Os membros amputados das ausências
Em conversa com uma conhecida sobre uma recente cirurgia da coluna a que ela se submeteu, falávamos sobre a dor. Sobre o processo lento de cicatrização e as dores reais e não-reais que acompanham pelo resto da vida as pessoas que, por acidente, doença ou qualquer outro motivo, têm que amputar partes do corpo.
Essa senhora fez a cirurgia há algum tempo e, segundo exames e procedimentos médicos, ela está, na teoria, curada. Portanto, a dor que sentia pré-cirurgia deveria ter sido extinta. Mas não foi. Não, não se trata de erro médico. Ela me disse que o médico lhe explicou que a despeito do corpo ser regenerado via intervenção cirúrgica, o cérebro demora muito mais tempo para registrar o fato e, numa espécie de memória da dor, conserva aquele registro específico e inclusive envia os comandos para o corpo como se a dor ausente ainda estivesse presente.
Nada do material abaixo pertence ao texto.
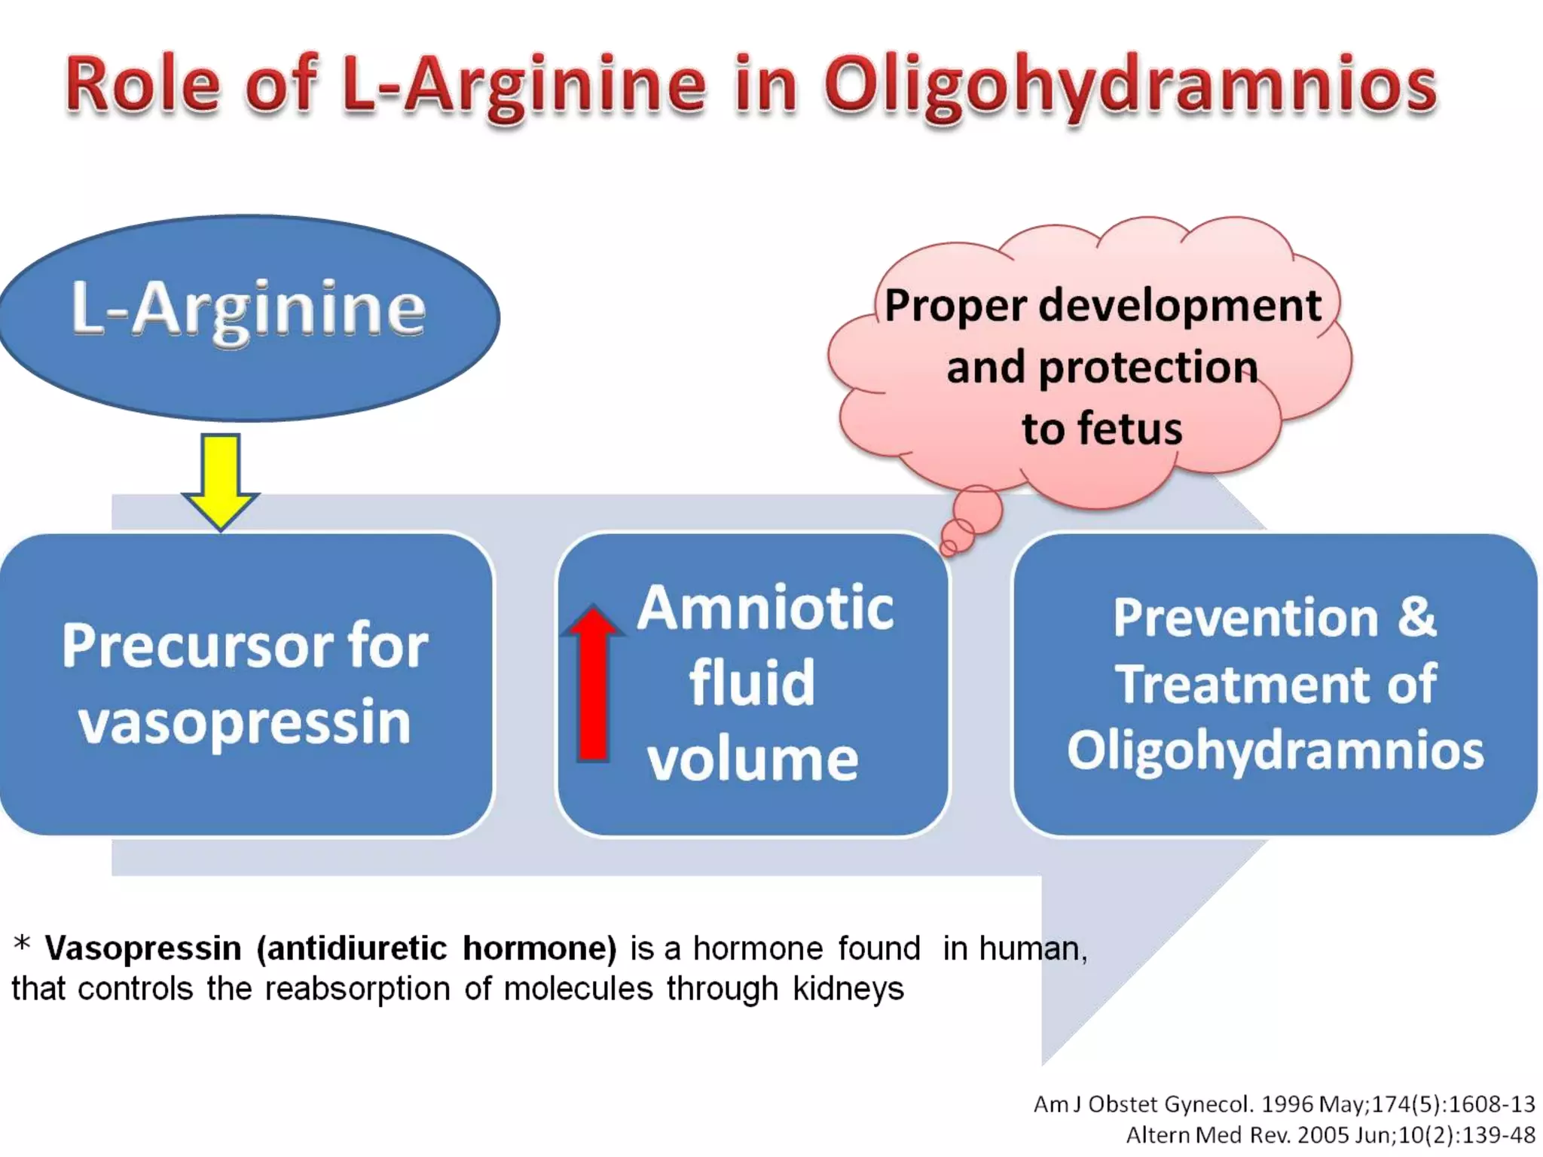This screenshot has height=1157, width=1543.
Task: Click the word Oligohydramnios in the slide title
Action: coord(1130,87)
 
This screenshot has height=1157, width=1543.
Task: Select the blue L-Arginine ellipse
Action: coord(249,316)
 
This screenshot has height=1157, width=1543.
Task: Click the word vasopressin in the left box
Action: coord(245,722)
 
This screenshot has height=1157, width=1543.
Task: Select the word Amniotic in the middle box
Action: coord(765,609)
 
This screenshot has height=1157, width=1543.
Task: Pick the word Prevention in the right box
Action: coord(1245,618)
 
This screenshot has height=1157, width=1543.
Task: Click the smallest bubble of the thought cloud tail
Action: coord(949,548)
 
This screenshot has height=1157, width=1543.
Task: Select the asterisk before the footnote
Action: coord(23,943)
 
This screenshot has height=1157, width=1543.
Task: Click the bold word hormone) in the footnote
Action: coord(539,948)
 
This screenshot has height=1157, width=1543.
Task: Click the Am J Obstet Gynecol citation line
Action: coord(1284,1104)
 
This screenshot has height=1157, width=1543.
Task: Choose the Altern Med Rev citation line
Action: coord(1330,1135)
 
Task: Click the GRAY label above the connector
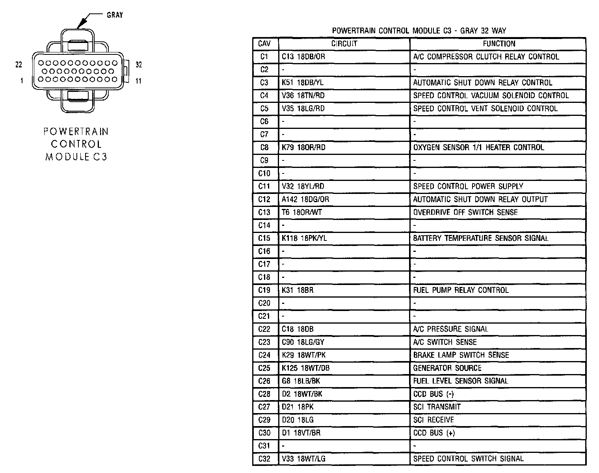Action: [x=115, y=15]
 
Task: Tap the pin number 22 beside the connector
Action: [x=19, y=65]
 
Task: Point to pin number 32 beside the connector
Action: [x=139, y=65]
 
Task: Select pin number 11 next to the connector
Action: [x=138, y=81]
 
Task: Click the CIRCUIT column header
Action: [x=344, y=44]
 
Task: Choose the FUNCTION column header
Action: [x=499, y=44]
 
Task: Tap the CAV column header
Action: [x=264, y=44]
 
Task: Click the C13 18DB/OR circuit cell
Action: [x=303, y=57]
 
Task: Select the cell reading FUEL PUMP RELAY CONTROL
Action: [x=461, y=290]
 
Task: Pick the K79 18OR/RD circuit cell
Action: [x=303, y=147]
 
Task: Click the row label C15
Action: [x=264, y=238]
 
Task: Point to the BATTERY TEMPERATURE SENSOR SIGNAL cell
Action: [x=480, y=238]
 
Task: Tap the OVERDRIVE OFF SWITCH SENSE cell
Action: [x=465, y=212]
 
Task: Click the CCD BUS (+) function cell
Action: [x=434, y=433]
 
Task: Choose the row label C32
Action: [x=264, y=459]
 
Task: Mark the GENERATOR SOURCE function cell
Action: [x=447, y=368]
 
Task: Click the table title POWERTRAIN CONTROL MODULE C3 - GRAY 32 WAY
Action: [x=419, y=31]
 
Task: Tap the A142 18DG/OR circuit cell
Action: [x=305, y=199]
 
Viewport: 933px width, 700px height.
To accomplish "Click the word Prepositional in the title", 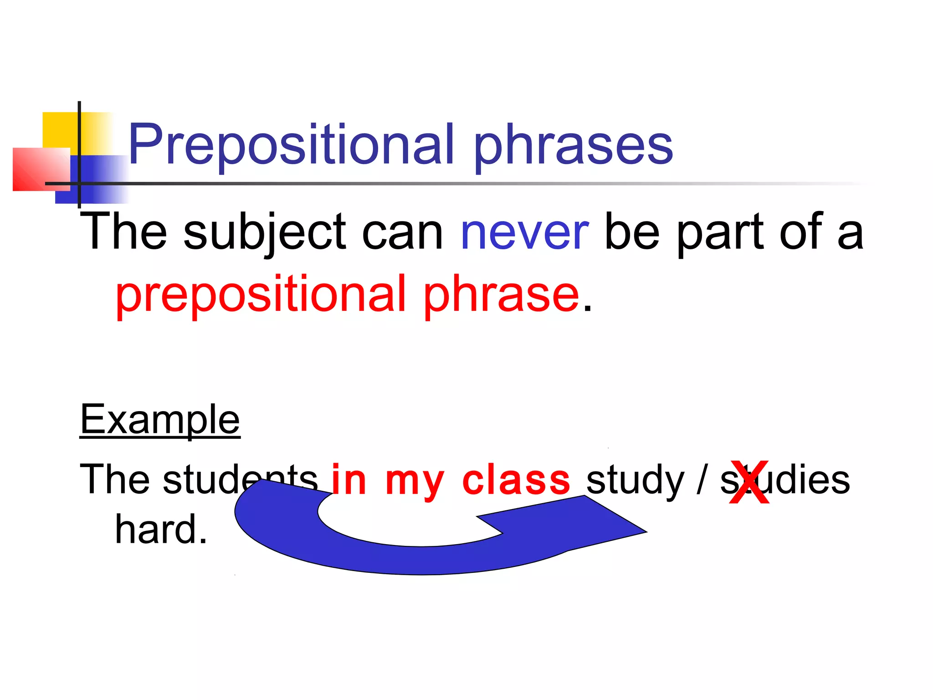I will (292, 145).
Claro que isso me deu ensejo para digressões outras sobre as dores. As doloridas cicatrizes físicas e de alma. Me recordei imediatamente da boneca Emília, personagem famosa da série "Sítio do Picapau Amarelo", de Monteiro Lobato. Em algum livro, Emília começa a recortar as sombras das pessoas. Por pura pirraça. E as pessoas começam a ficar com buracos nas sombras. Como se estivessem retalhadas. Esburacadas em suas sombras, revoltam-se até descobrir que Emília é autora de tais roubos de sombras. Somente agora me dou conta da metáfora eloquente do roubo de sombras.
Com quê então as pessoas podem ficar sem sombra? Como assim? A sombra é o reflexo e a consciência de nós mesmos, tal qual um espelho. Um negativo de nossos corpos. Se não projetamos sombras, logo, não existimos?
Vou mais longe com a dor do membro. Se no caso da senhora a cirurgia foi reparadora para o corpo, o cérebro, atrasado, ainda faz com que ela se lembre vivamente da dor pregressa. Engraçado que, conscientemente, ela compreende todo o processo, da cirurgia à reparação (se é que existe conserto para o corpo, coisa de que eu duvido, enfim). Segundo me disse, o cérebro preparou-se para a dor e a fixou. Portanto, interiorizou aquela dor em algum lugar. E, num processo de exteriorização, agora tem que ser educado para expelir esse registro fotográfico de uma dor que não está mais ali.
A ausência de sombra provocada pela boneca Emília e a extinção da dor da senhora por meio da cirurgia equivalem-se: em comum, ambas, apontam para o que não existe, para o ausente. As pessoas sem sombras e a senhora sem dor, no entanto, são enganadas. As primeiras porque sentem-se amputadas verdadeiramente de sua natureza essencial, que consiste em emitir sombra. A segunda porque, tendo tido a dor amputada, de fato ainda a conserva como se real fosse.
Donde presumo que as ausências das pessoas são como sombras recortadas e como membros consertados: nos doem como se reais fossem, por mais que o corpo, o coração e a mente registrem o contrário.
É como se, ao pegar o exemplo do roubo das sombras, as pessoas que se nos subtraem de nossas vidas nos amputassem daquela parte. Daquele específico registro espacial que a pessoa ocupava e que, ao proceder o corte cirúrgico da separação, se vai, como a coluna defeituosa da senhora, mas não vai, de alguma forma. Pior: não se vai nunca. Nem o cérebro, com a espantosa capacidade de adaptação de que é fornido consegue expulsar o registro da ausência.
Fica-se, assim, como uma pessoa que teve uma perna ou braço amputados e que é capaz de sentir, anos a fio, a unha nas pontas dos dedos, a coceira indelével que faz formigar os dedos dos pés. Também a ausência física das pessoas, portanto, cria zonas de sombras, essas sim sombras não-reais, sombras de pedaços amputados da vida.
Como conviver com aquele pedaço que foi deslocado? Que, se pelas leis da física, não ocupava o mesmo espaço, mas pela lei da intimidade, ocupava o mesmíssimo espaço? E que, mesmo ausente, deixa ali do lado a marca da sua presença? Como lidar com as amputações a que somos submetidos (e que submetemos, por certo) e fazer com que cérebro e coração as registrem? Que não tenham dores por algo que, teoricamente, não existe?
Queria ser como a boneca Emília e cortar e recortar esses espaços-crateras. Extirpar de uma vez esses membros virtuais que coçam e formigam uma vida inteira, sem possibilidade de regeneração. Pois que essa dor, o cérebro, tão ágil para reabilitar o corpo conforme as circunstâncias, não aprendeu ainda a curar.